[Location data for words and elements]
════════════════
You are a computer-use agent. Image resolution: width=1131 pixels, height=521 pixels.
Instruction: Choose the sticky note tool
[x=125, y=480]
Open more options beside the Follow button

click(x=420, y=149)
════════════════
WHAT YOU WILL DO:
Reproduce the records above line for line, changing nothing.

THE OUTPUT:
You are a computer-use agent. Image resolution: width=1131 pixels, height=521 pixels.
Instruction: Choose the sticky note tool
[x=125, y=480]
Open more options beside the Follow button

click(x=420, y=149)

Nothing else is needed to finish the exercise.